▸ YOUR TASK
From the records that follow, return exactly the lines beginning at the one that contains "You are a computer-use agent." and ending at the one that contains "The height and width of the screenshot is (338, 691).", pictures left out.

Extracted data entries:
+++++

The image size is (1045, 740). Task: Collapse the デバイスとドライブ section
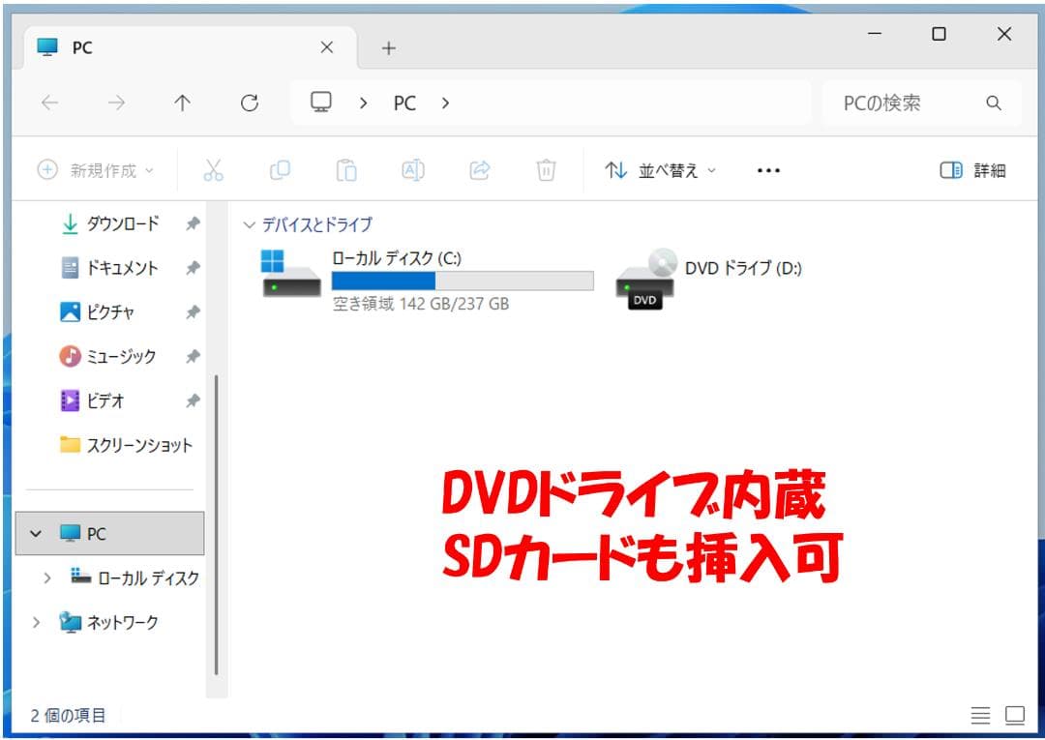[250, 224]
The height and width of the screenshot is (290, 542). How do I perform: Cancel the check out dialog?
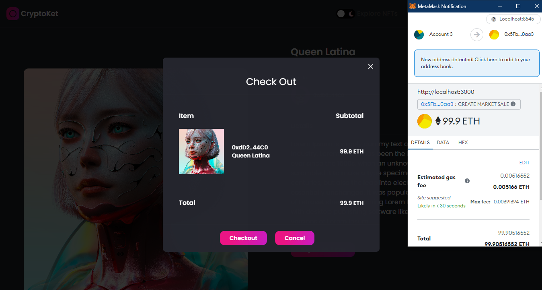click(295, 238)
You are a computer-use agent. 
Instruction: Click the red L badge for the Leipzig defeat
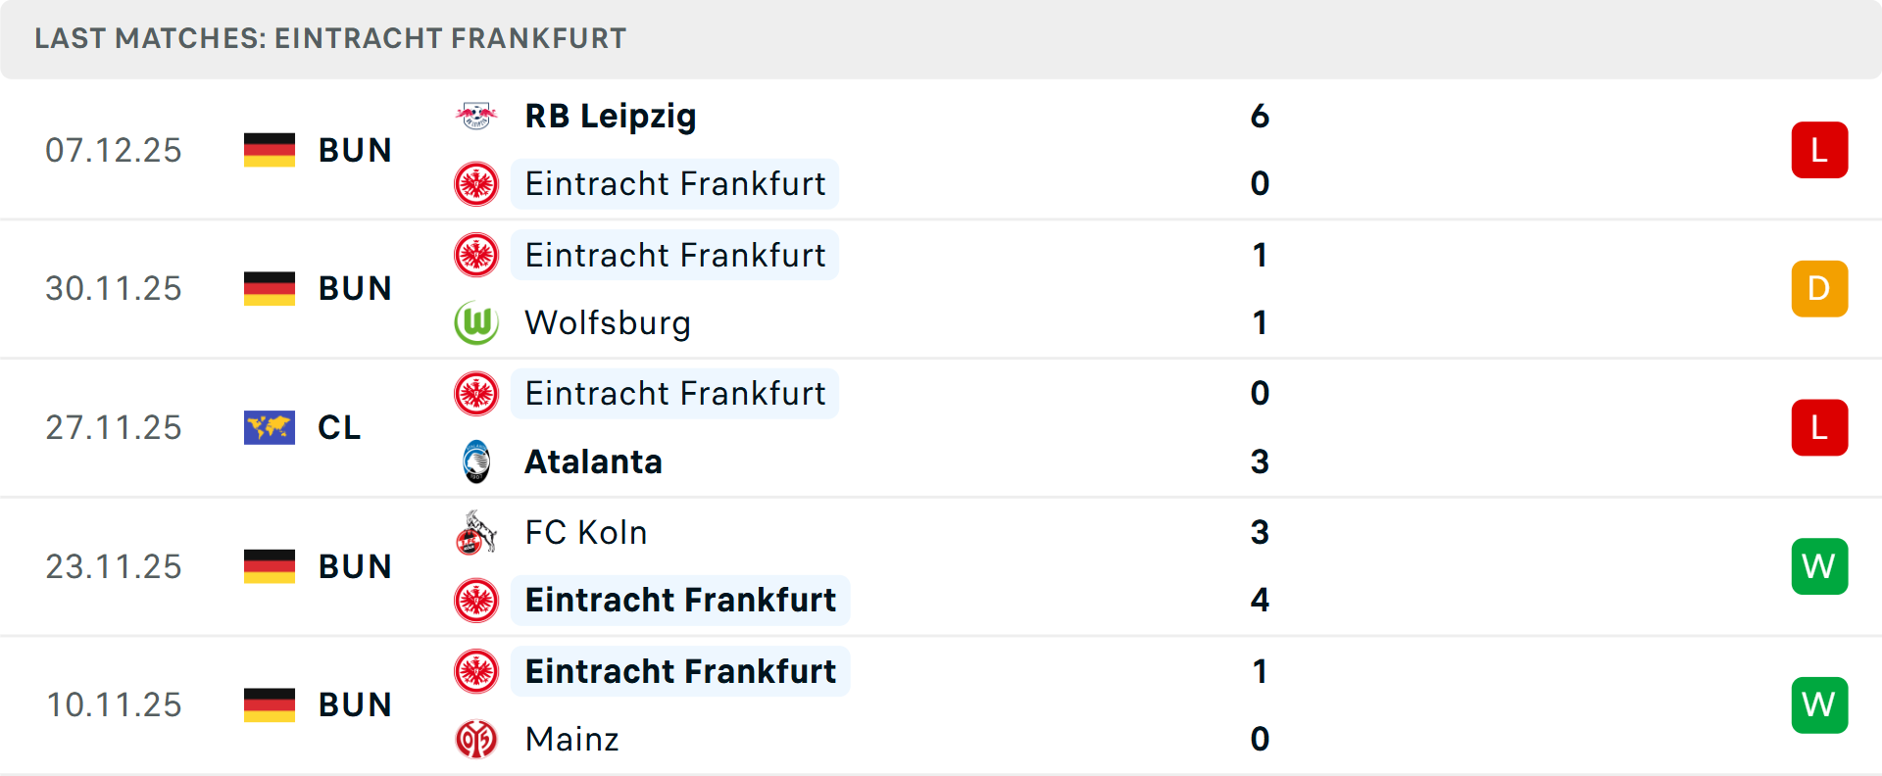click(x=1819, y=149)
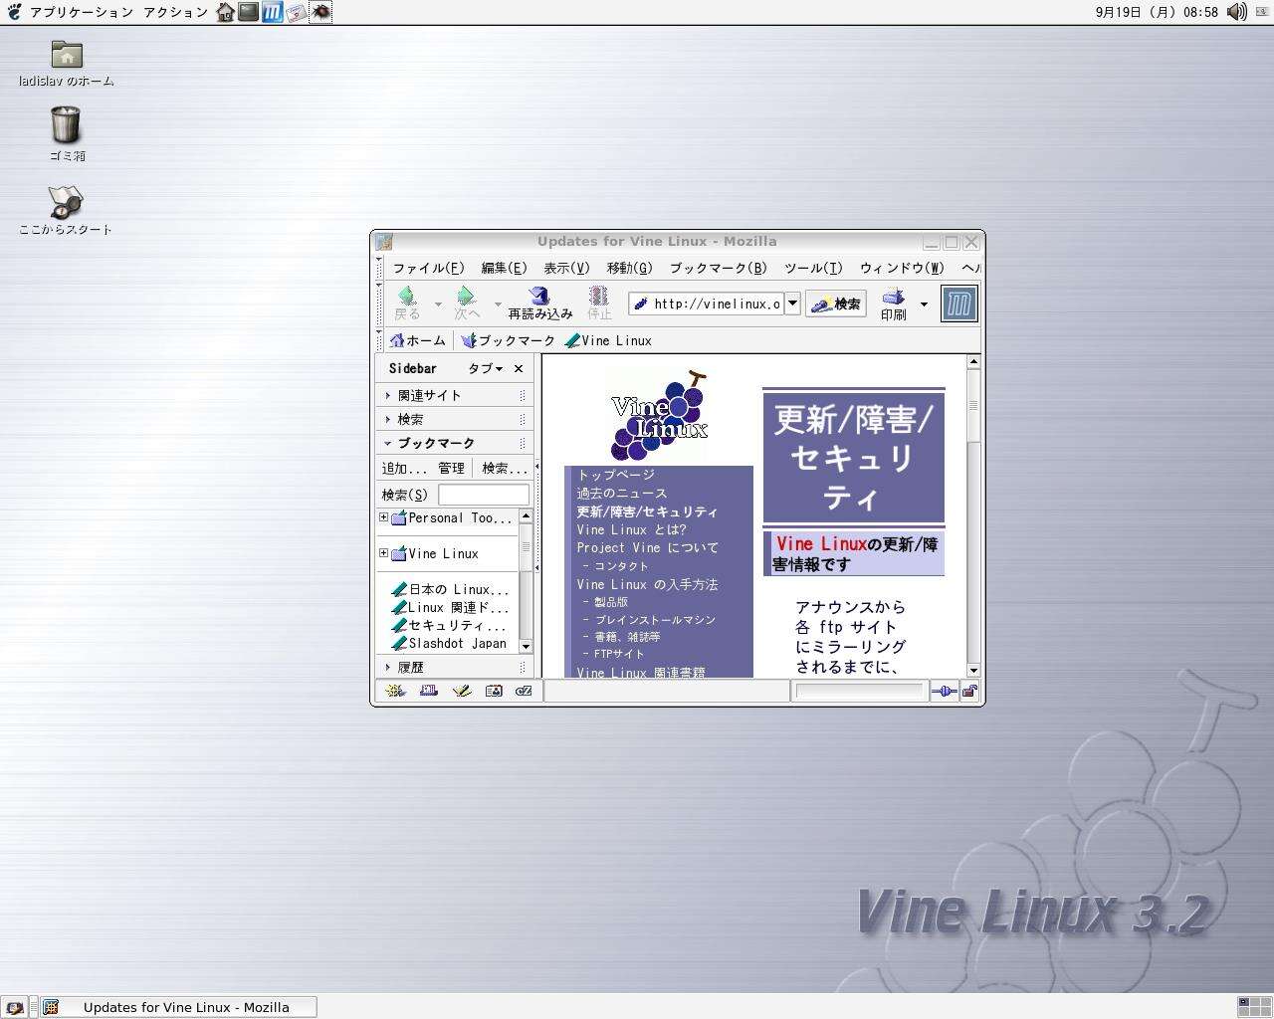This screenshot has height=1019, width=1274.
Task: Click the bookmark search input field
Action: 484,495
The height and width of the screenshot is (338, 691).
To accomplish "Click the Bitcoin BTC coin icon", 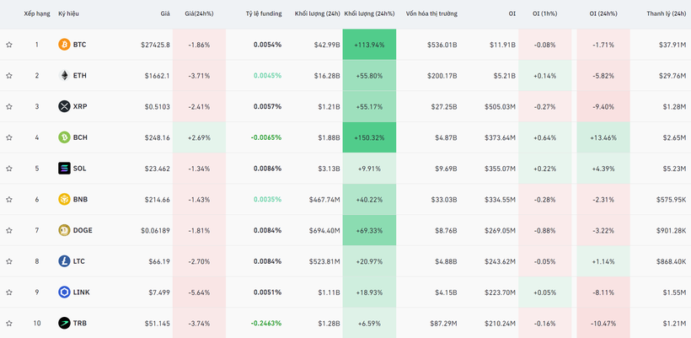I will click(64, 45).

+++++

▸ TASK RESPONSE
You are a computer-use agent. 
Instruction: Click the red L badge for the Leipzig defeat
click(x=1819, y=149)
This screenshot has height=1019, width=1274.
Task: Click the bookmark search input field
Action: 484,495
The height and width of the screenshot is (338, 691).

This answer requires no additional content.